Hobbies / Uncategorized · July 10, 2025

Free Trash

You can find this trash series backstory in Free, the Backstory. This article addresses the engineering of meaningful, valuable, significant, durable stuff you can do today with trash currently in your trash bin.

You can’t make a silk purse out of a sow’s ear.” – Jonathon Swift

“Engineering,” and related concepts and disciplines, form the heart of everything involved in trash “conversion.” Converting trash into building materials, for instance, is not synonymous with building something from trash.

Bob Taylor (of Taylor Guitars) made a beautiful guitar from a shipping pallet. It resides in a museum, a testimonial to his skill and knowledge. Jim Bob made a hog pen and gate from shipping pallets and barbed wire. That could be a successful cottage industry. Think it through.

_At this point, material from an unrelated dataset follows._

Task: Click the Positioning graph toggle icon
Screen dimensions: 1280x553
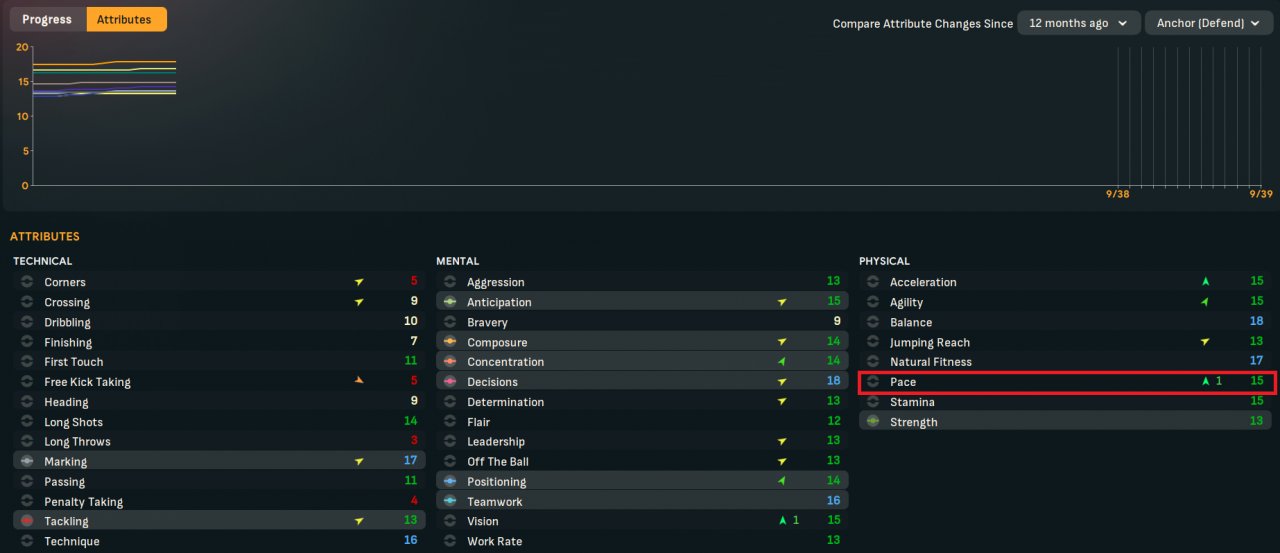Action: click(449, 481)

Match your junk with your ambition, and most importantly, remember that people often throw away silk purses. They make nice finds, but not the stuff of trash conversion.

Traditional recycling is a fool’s errand. At an inflated nickel per can (5¢) a case of cans is worth $1.20. That makes it potentially worth holding on to them until you run low on beer or soda, but nobody benefits. Melting the cans is also useless, especially since the slightest impurities reduce aluminum’s value to around 30–40¢ per pound. That means even less than a nickel per can, less than the heat to melt them.

In the simplest of terms, stuff you can pull out of the trash and use, in any quantity, without a substantial conversion cost, is good trash. Ready to dig in?

The final goal of trash is municipal reclamation and conversion. We get the idea of compost, for instance. Many of us practice turning our garbage and trash back into soil. Grass cuttings, garden waste, autumn leaves and mulched limbs, kitchen scraps, vacuum litter, pet hair, newspapers, etc., more or less, push up kohlrabi and daisies across the country. The practice seems substantial, but in truth it hardly captures anything for a few reasons. Lawn chemicals and tree diseases can play havoc, and we generally do not want to participate in group programs like separating our leaves and putting them, alone, in special collection bags. As a friend, Ray, would say, “Wow! That’s a great idea! but I’m not doing it.

Yes, it is another consumer problem.